It is sad but true: Cameras help cities reduce crime. The bad guys have won, now we’re all on candid camera, or should be.
The efficacy of these street cameras has caught the world’s attention in London where crimes seemed to get solved almost immediately, thanks in large measure to the fact that the city has become one big iMax. And you don’t hear many complaints.
And you don’t hear many complaints on Lenox Street in East Orange New Jersey where residents once had become so “used to the constant pops outside their open windows from gang drive-bys, drug deals gone bad and fights over prostitutes’ that they didn’t bother phoning the police.
Now? Since 93 sensors and 18 cameras went up, covering about half of this 3.9-square-mile city, “the drug dealers left and haven’t been back. Nothing happens here anymore,” says a resident.

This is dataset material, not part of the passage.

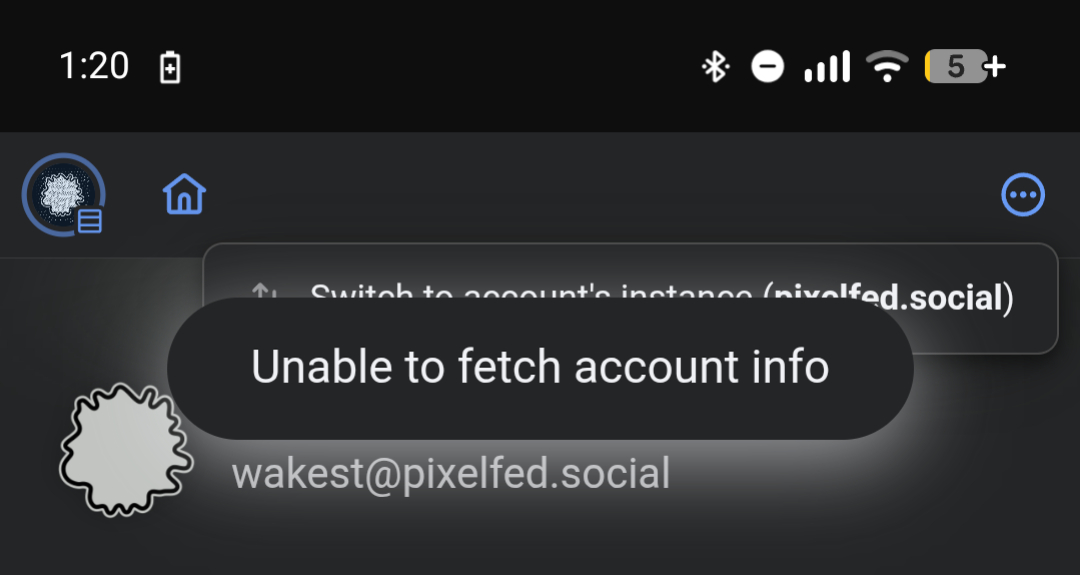
Task: Open the three-dots more options menu
Action: tap(1023, 195)
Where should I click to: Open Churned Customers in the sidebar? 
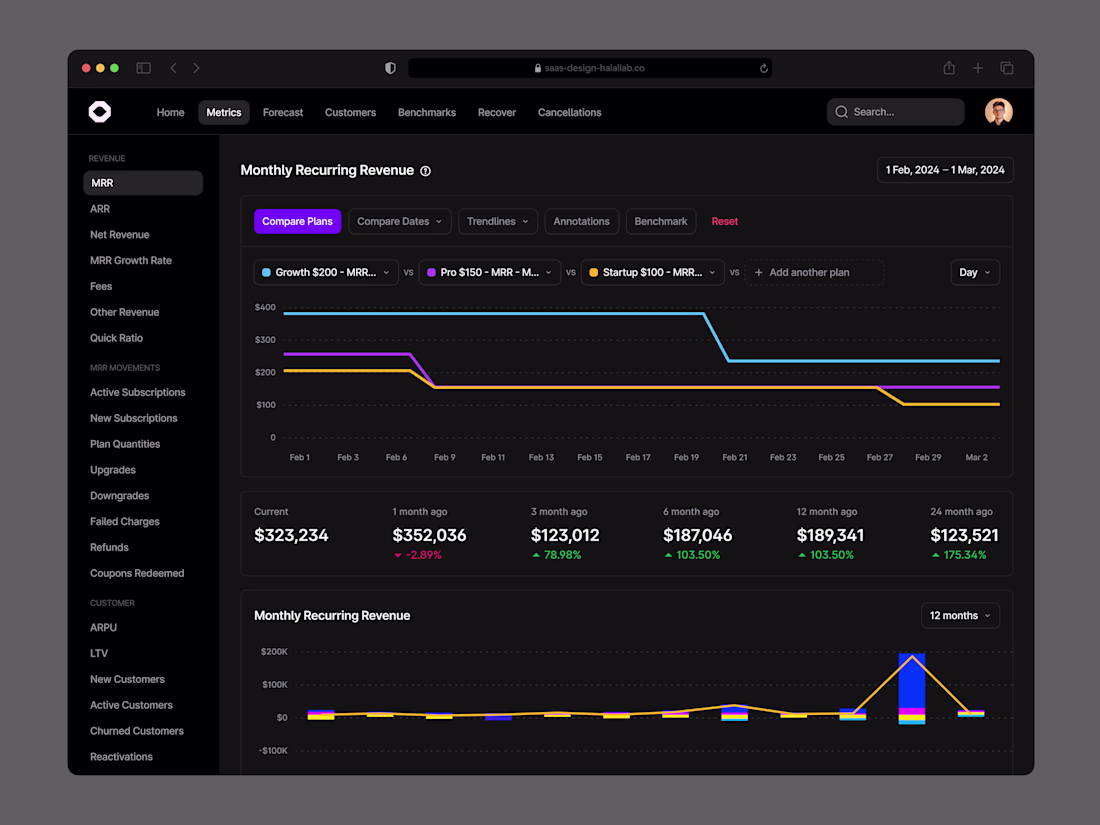pos(137,731)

Cities such as Oakland, Washington, Chicago, Los Angeles and Minneapolis, among other small and midsized cities, are also using the sensors and cameras. Birmingham, Ala., a 160-square-mile city of about 240,000 people, paid $987,000 for 100 sensors to cover its roughest parts.
Jose Cordero, police director in East Orange, said the sensors and cameras have helped reduce crime 38% and shootings 30% so far this year compared to 2006. The city has nearly halved its murders from 17 in 2004 to nine last year, Cordero said.

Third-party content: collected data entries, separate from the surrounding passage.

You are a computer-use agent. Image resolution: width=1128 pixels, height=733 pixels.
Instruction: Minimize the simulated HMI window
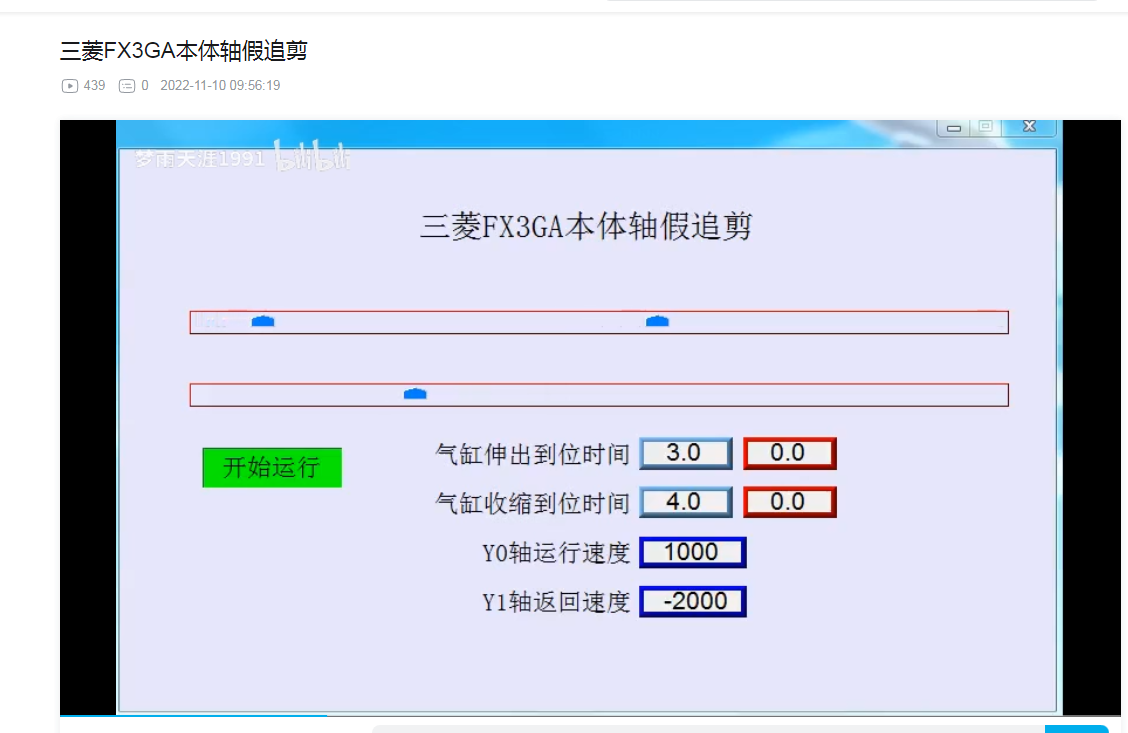click(x=954, y=128)
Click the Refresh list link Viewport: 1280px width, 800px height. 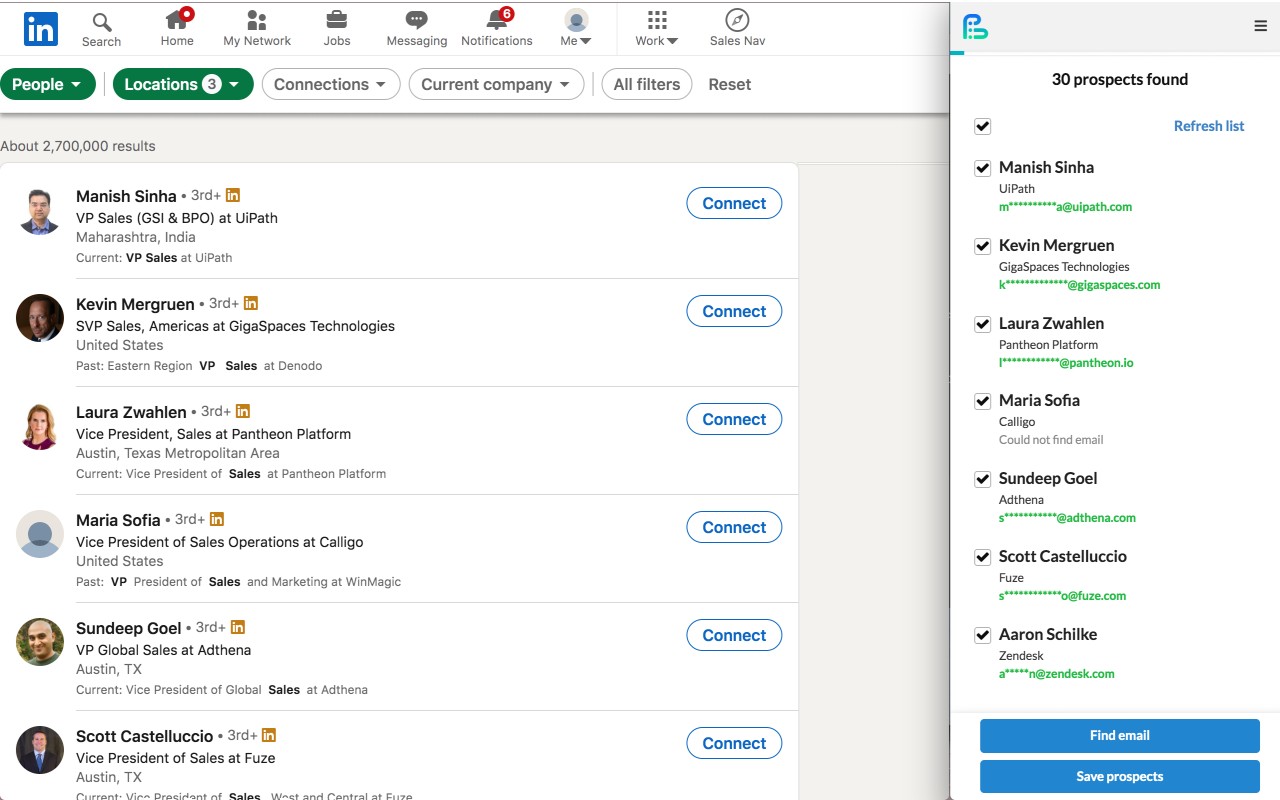coord(1208,126)
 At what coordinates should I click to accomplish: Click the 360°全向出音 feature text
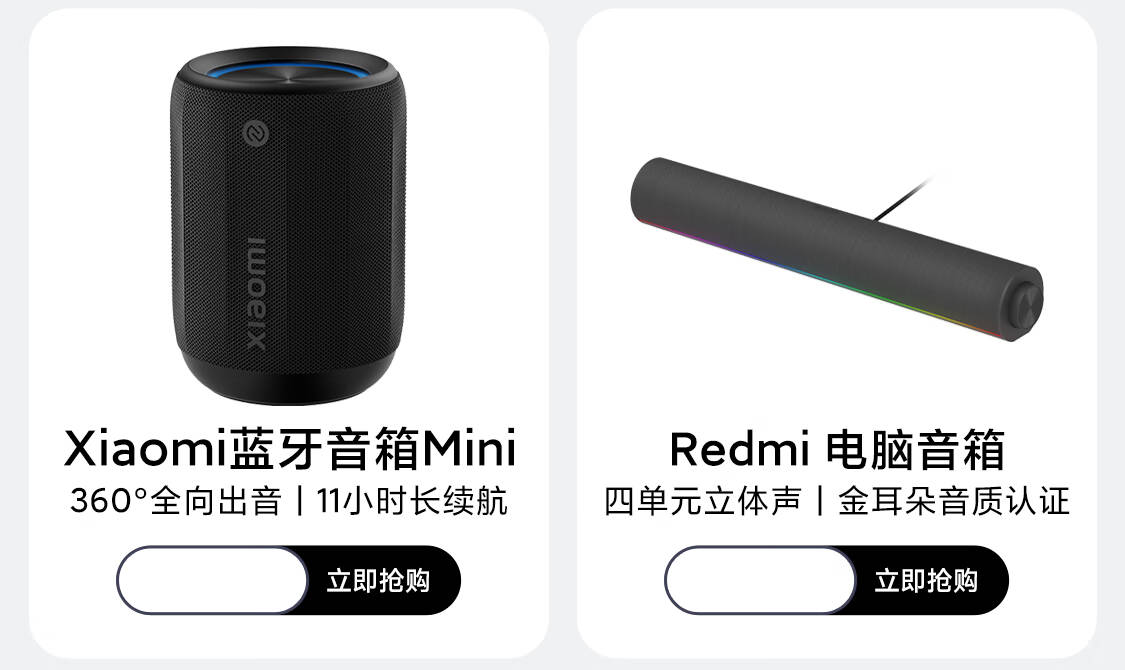point(176,501)
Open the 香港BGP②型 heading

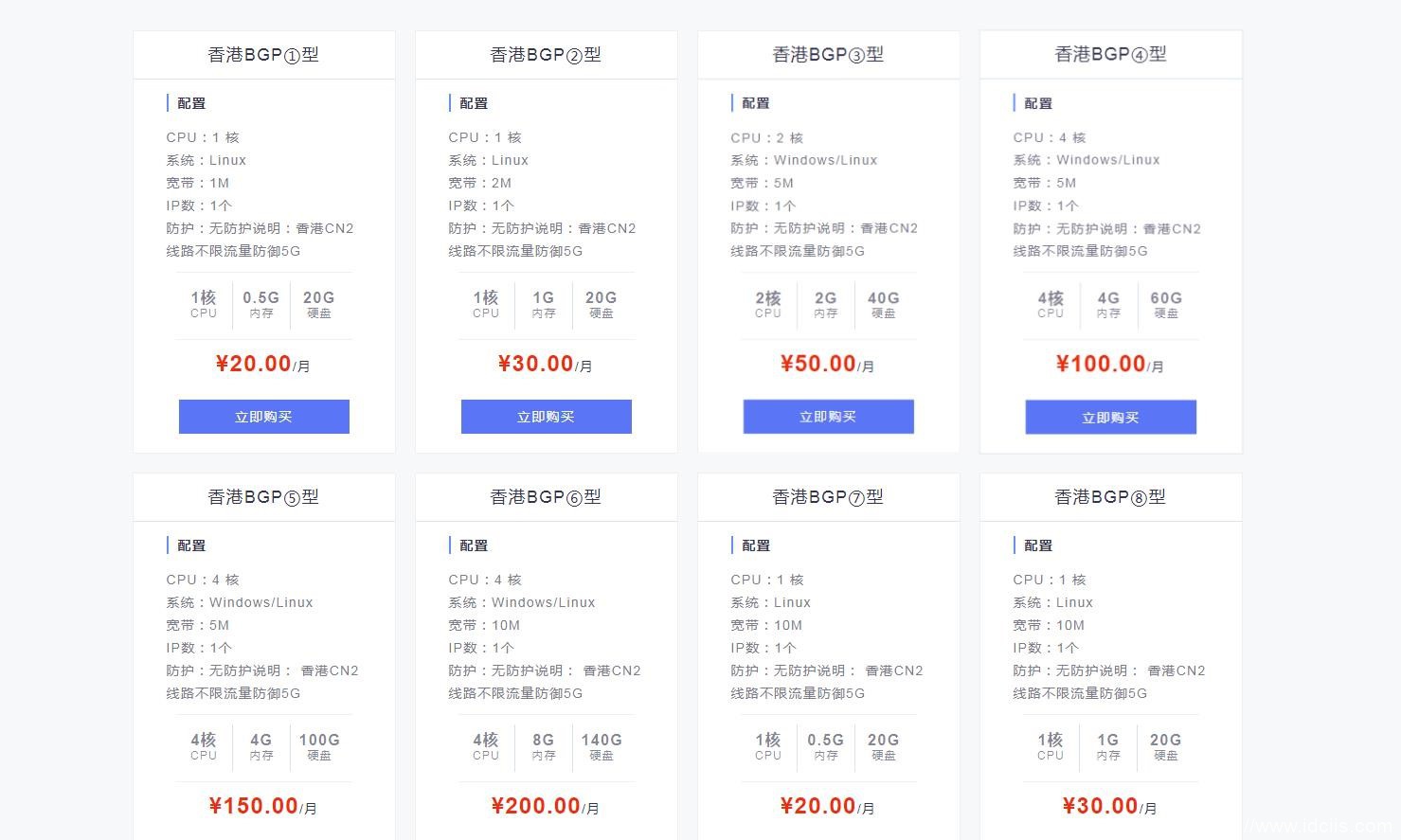coord(546,55)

It cost the city about $150,000 for the technology, although it received a considerable price break from the companies who designed and installed the equipment as a demonstration for other cities, said Lt. Chris Anagnostis.
The inherent enmity between human rights and invasive technology has not been played out— by a long shot, but with results like these a case can be made for a Big Brother who really does seem to want to protect you.